One of today's posts there mentions DJB's crypto algorithms, specifically Salsa20. Now, I am not a cryptographer, but I do not trust Salsa, for a variety of reasons:
  • It looks too much like MD4/MD5.
  • We have very limited understanding on why a wild mixture of ADD/XOR/ROL would produce equation systems that are hard to solve. Yes, nonlinearity over GF(2)^32 and over Z/2^32Z are given by mixing boolean functions and addition, but this paper gives some pretty neat insight into how just mixing ADD/XOR (without the ROL) is trivially solvable. I don't trust a single rotation that much.
  • Avoiding integer multiplication (whose representing BDD can grow exponentially with the number of bits and is thus hard to model using the methods in the paper) is something which I would not do - I know DJB cares a lot about timing, but given the choice of potentially leaking a few cycles and making the output of an operation ridiculously complicated (while at the same time tackling the problem of weak differential propagation in the high-order bits) I chose the latter.
  • DJB might be over-emphasizes timing. His AES S-Box stamps RDTSC output into packets, which is many orders of magnitudes more precise than any measurement you will get IMHO. True, caching issues (and cache alignment issues) can easily eat up 100 cycles, but that is still a lot less than a timer tick, the measure that in the most optimistic scenarios you'd be likely to get.
All in all, I do not trust systems built on just mixing ADD/XOR/ROL. There is a reason for the name of this blog.
Allright, I have 8 minutes of free time before I need to run to the computational algebra lecture, and I will spend it by dropping a few thoughts about Dan Geer's "login"-article advocating moving away from a monoculture.

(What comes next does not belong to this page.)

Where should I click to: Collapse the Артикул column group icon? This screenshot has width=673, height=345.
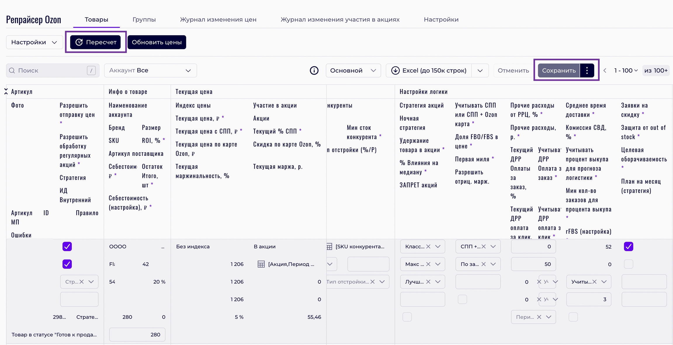(6, 92)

My two points on his proposed 'artificial diversity':
1) It will increase resitence against total extinction. A worm will need more than one bug to wipe all harddisks.
2) It will also make sure that skilled attackers will get their hand on useful information.

So please do it. Listen to Dr. Geer.

The (brief) reasoning: Let's take the pool of computers in an organisation. Lets also take a useful piece of information (for example, a source tarball) and distribute it randomly on a small subset of the computers in the organisation. In the monoculture example, I would need an exploit for the monocultureOS. In the diversity example, I need an exploit for any of the OSs on which the information that I want is stored. Joy. Please diversify !

Saturday, December 10, 2005

One of the lectures I am attending, "Algebra and Algebraic Geometry from an algorithmic perspective", is, while often interesting, also insanely frustrating: The professors assistant poses the exercise problems, but does not synchronize progress with the professor (who lectures, but frequently drifts off on a tangent, leaving the students confused as to wether they are "on a tangent" or "on the lecture subject"). This puts us in the situation that we usually get the theoretical background needed to solve a given exercise sheet one to two weeks after the sheet had to be handed in. After some somewhat-fruitless long hours on the last sheet, I was advised that the proof I am looking for can be found in Grothendieck's "EGA IV". Trying to find EGA IV via google, I stumbled over Grothendieck's nonmathematical writings. They are surprisingly interesting to read:

http://acm.math.spbu.ru/RS/

Tuesday, November 15, 2005

My procrastination skills have reached fearsome levels. It is 10:20 pm, I am supposed
to present some paper tomorrow morning at 8:30, and I am here blogging instead of
reading it for the first time. Great.

On a different note, I found a pretty amusing blog:

http://teh-win.blogspot.com/

It's very refreshing to see a blog talking "cleartext", and to know that I am not alone
in some of my thoughts. Then again, I am definitely guilty of talking the same tired
shit over and over again ;)

A friend once said after I talked to him about getting lost doing some crypto math for
a week that "crypto is fun, eh ? Like doing morphine...". He was right. I have been digging
into some crypto shit again, and it's extremely hard to not lose yourself in it.

There's a bunch of exciting shit going on though: My two coworkers, Ero & Rolf, both
seem to be moving here, which means (even) less sleep and more cool work.